Czego oczekujemy |
Zamień „icon” na „button” w danych, zaczynając od wiersza z „Given: Click the” i kończąc na wierszu z „Looking at the screenshot, I should 47,194.”, po czym podaj tylko te wiersze, resztę zostawiając bez zmian. Obrazy pomiń w odpowiedzi.

Wykaz danych |
- - - - -
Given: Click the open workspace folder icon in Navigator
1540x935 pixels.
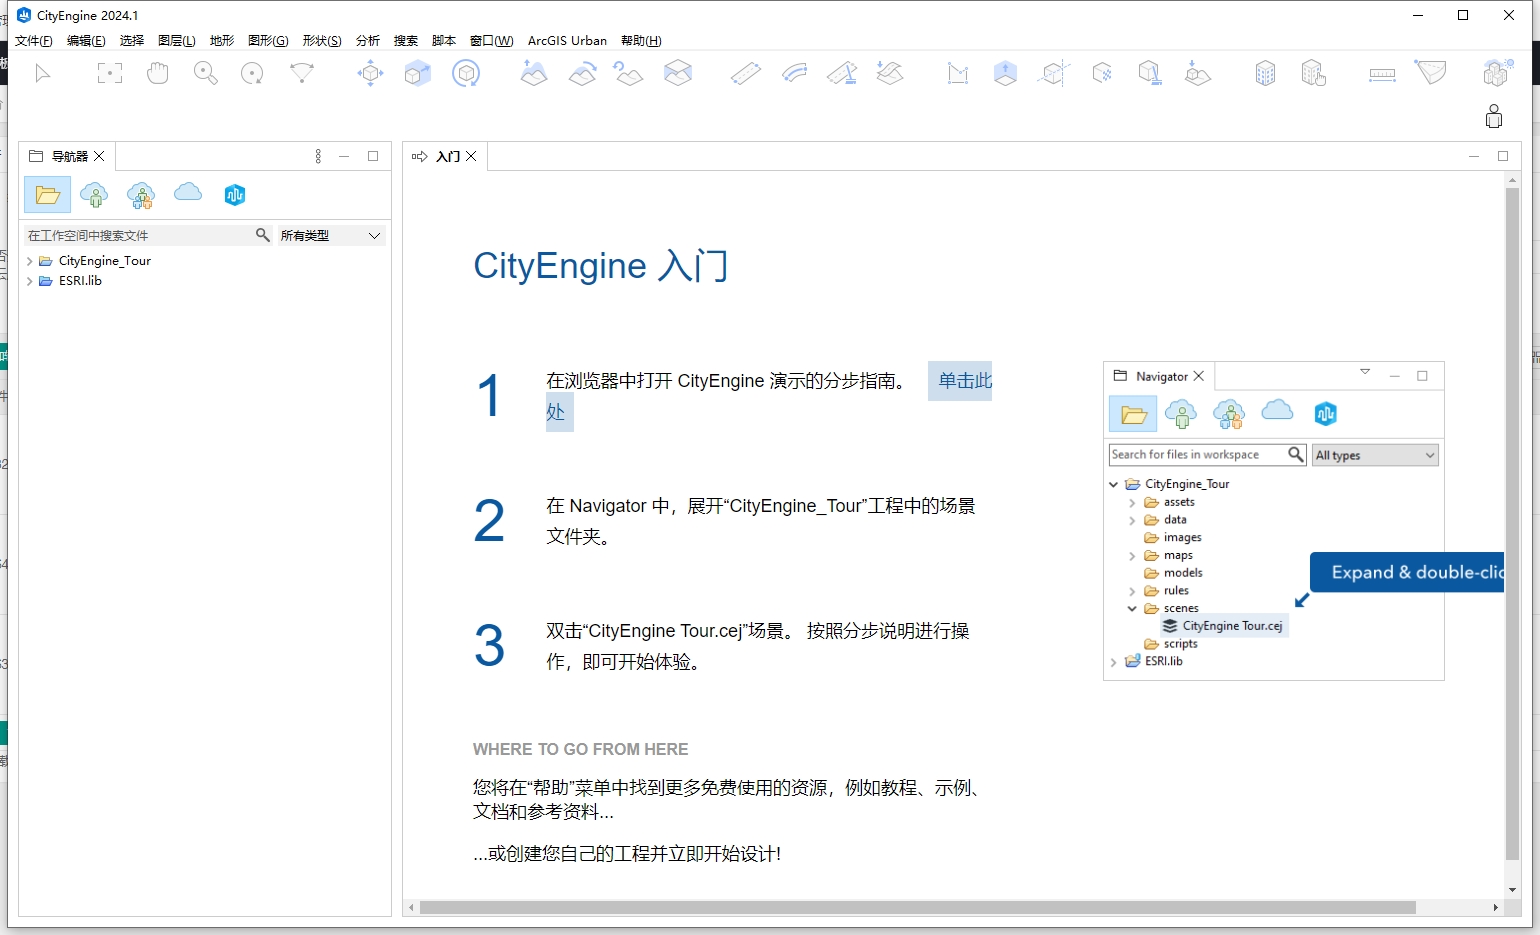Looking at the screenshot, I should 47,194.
- - - - -
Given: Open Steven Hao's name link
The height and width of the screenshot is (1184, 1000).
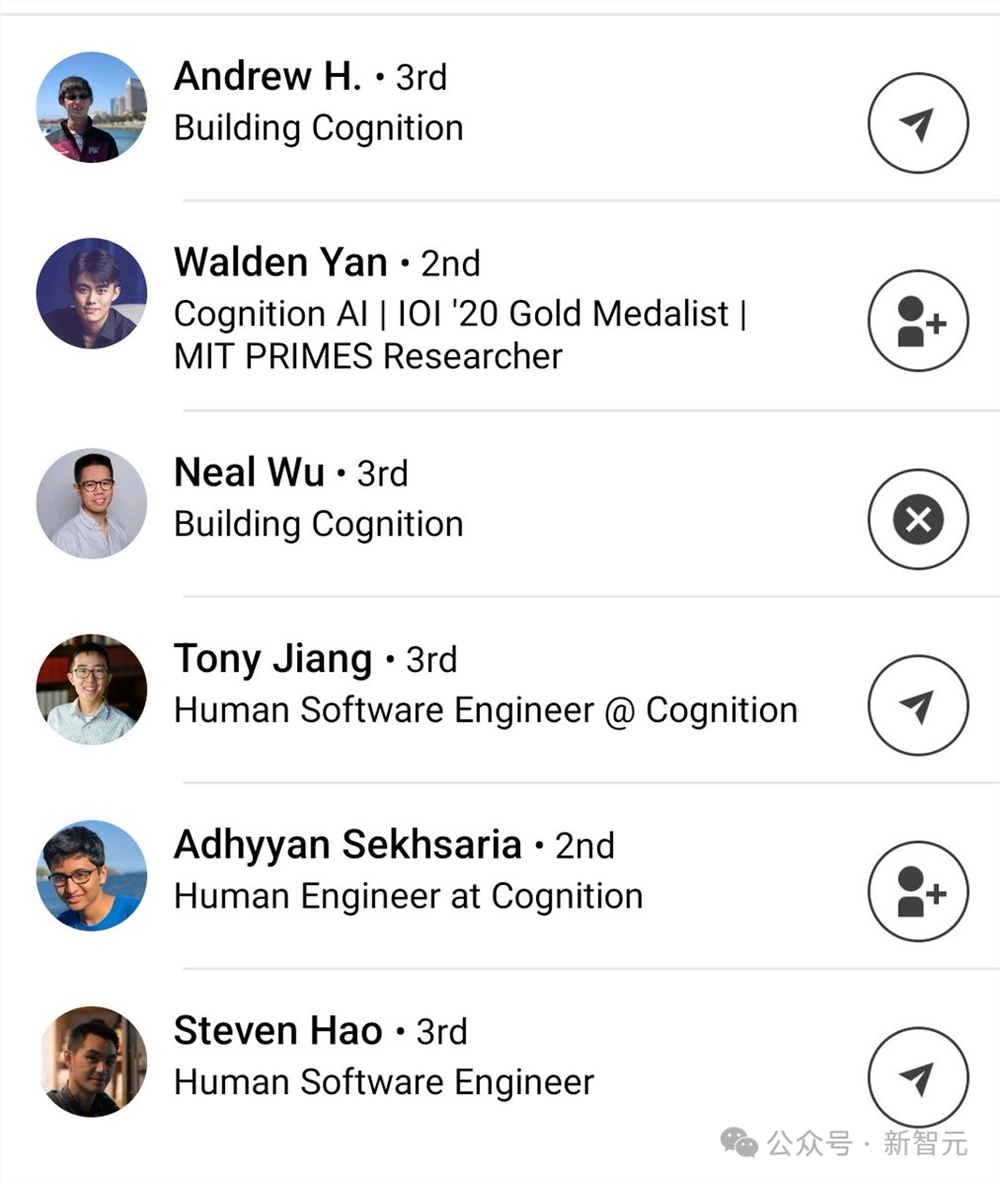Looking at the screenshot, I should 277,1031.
- - - - -
Odpowiedź pisemna |
Given: Click the open workspace folder button in Navigator
1540x935 pixels.
Looking at the screenshot, I should 47,194.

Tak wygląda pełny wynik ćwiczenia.